# Supplied entries:
=== Begin Enclosure ===

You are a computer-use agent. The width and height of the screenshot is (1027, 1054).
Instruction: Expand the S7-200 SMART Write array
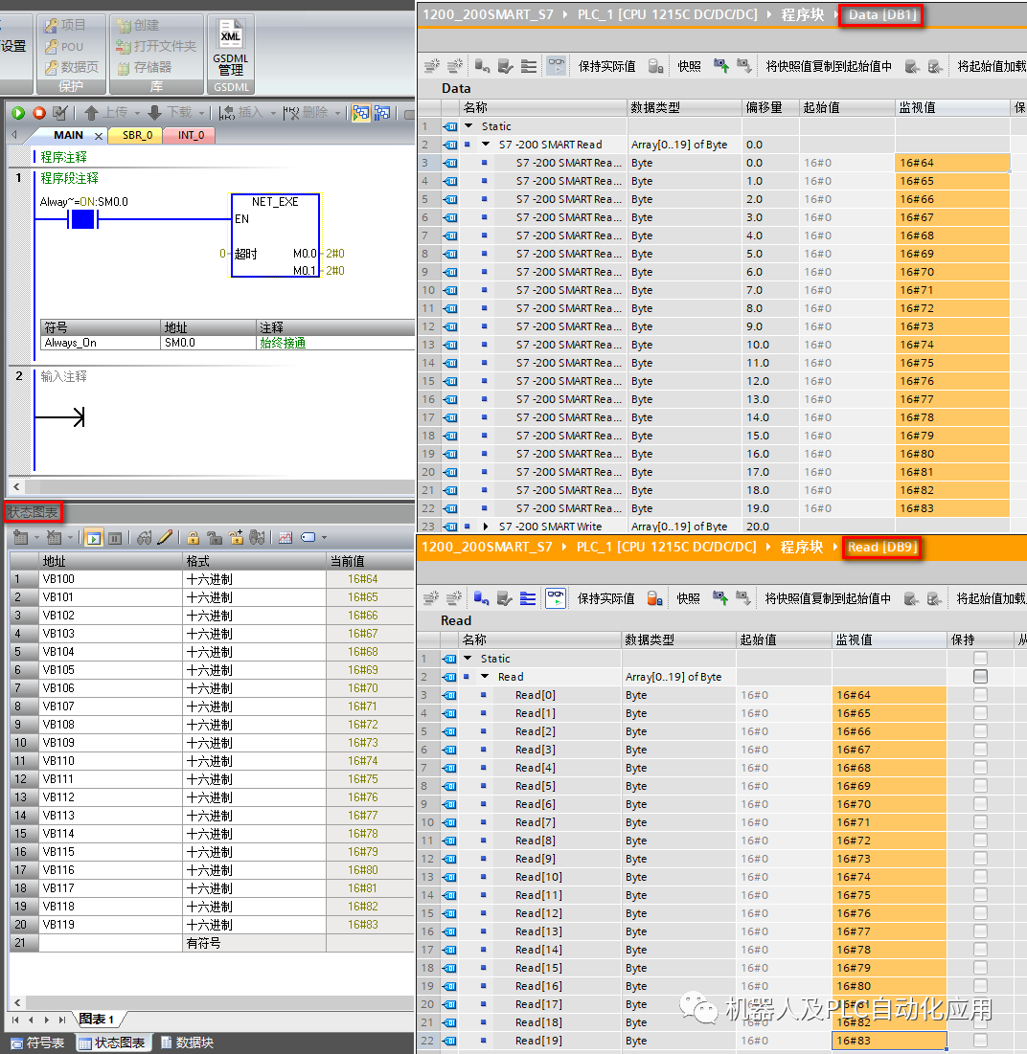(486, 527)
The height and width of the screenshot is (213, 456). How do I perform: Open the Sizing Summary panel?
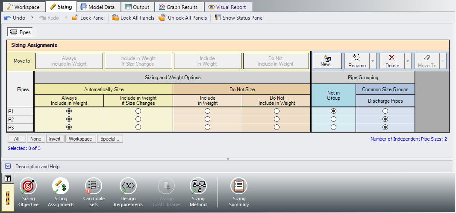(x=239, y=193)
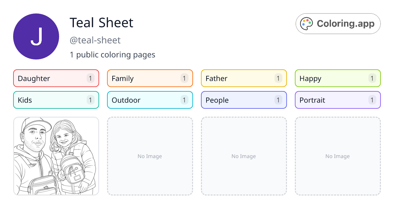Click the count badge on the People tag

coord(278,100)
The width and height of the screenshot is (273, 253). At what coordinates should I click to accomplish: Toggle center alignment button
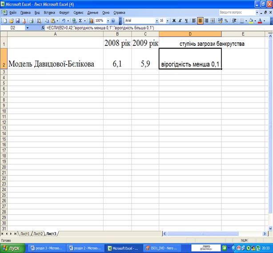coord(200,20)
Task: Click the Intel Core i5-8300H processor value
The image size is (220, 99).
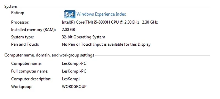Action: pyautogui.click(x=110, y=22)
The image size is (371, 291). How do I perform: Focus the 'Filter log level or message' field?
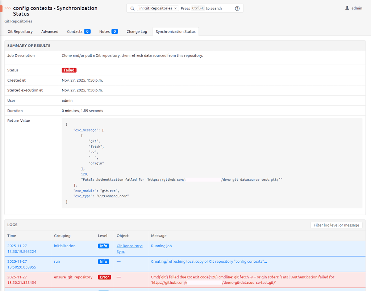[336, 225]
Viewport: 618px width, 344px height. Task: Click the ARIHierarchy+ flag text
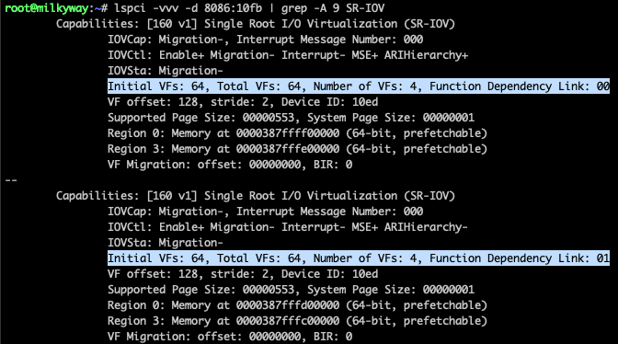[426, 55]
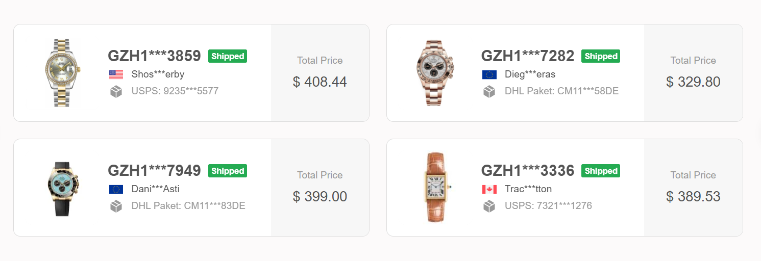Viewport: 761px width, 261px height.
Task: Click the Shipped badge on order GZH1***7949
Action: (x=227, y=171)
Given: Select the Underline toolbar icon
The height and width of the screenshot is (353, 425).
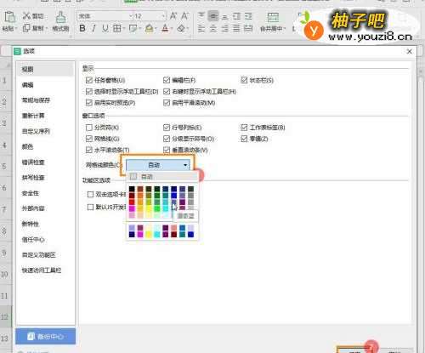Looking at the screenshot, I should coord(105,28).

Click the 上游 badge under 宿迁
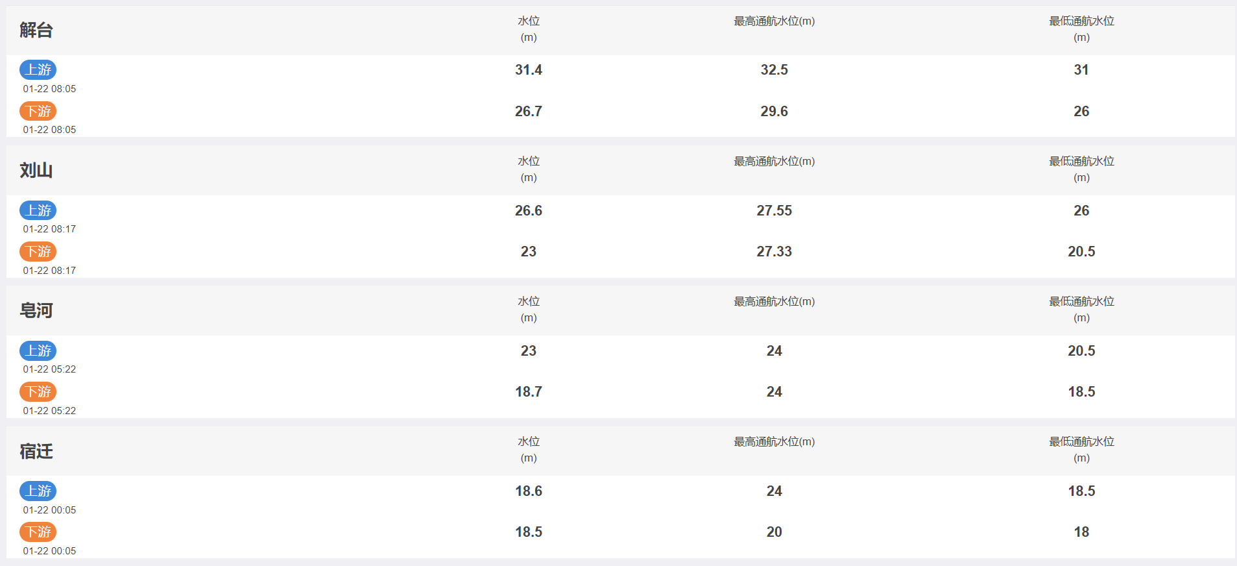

=== End Enclosure ===
=== Begin Enclosure ===

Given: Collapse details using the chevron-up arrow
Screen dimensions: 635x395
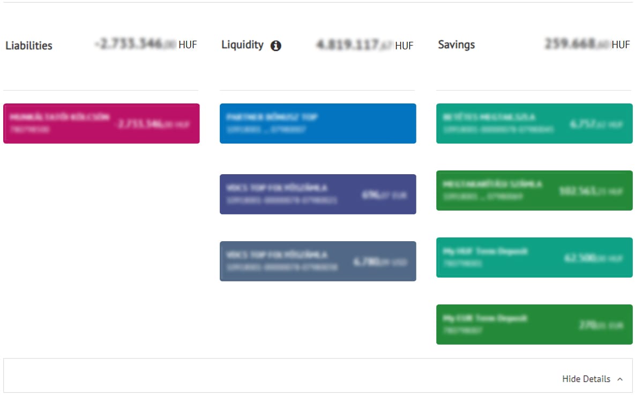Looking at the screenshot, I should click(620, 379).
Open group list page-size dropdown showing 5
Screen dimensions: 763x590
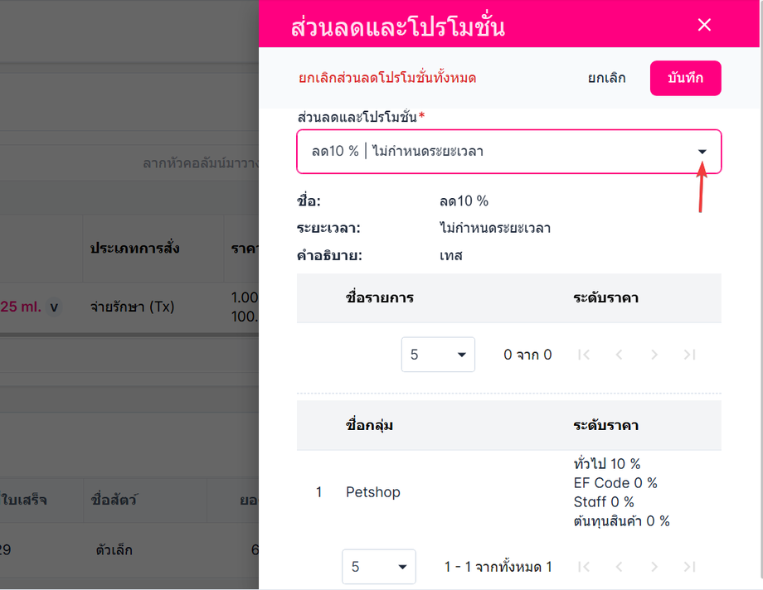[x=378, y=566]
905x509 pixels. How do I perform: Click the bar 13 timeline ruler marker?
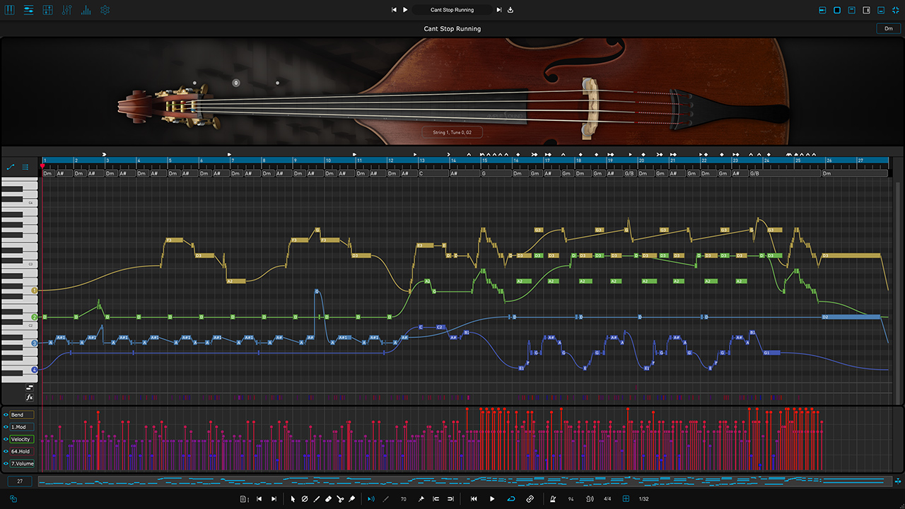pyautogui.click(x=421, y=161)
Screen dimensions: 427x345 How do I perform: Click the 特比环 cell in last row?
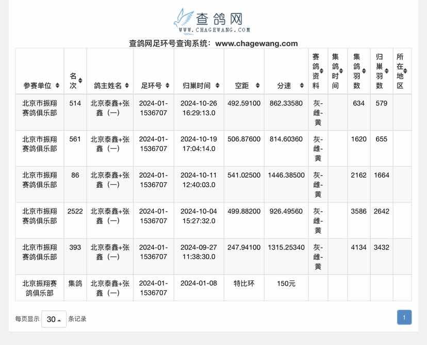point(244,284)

=== End Enclosure ===
=== Begin Enclosure ===

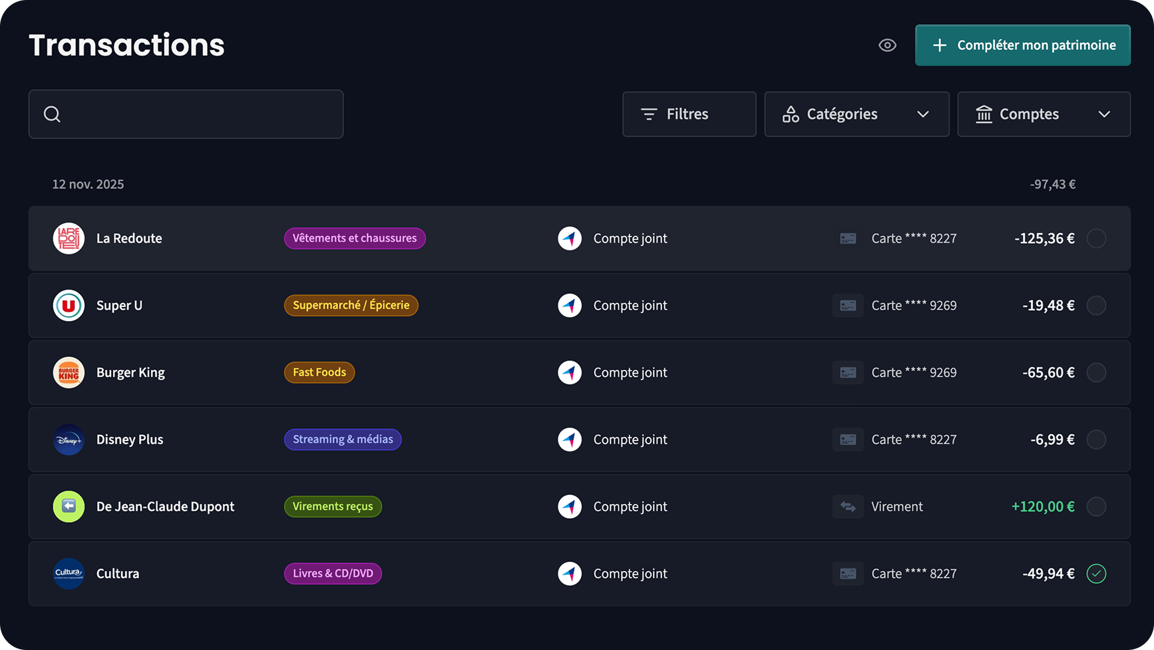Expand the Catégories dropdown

=== End Enclosure ===

Copy all lines from the material that include "Given".

# Written response:
Given: Select the Underline toolbar icon
Given: Collapse details using the chevron-up arrow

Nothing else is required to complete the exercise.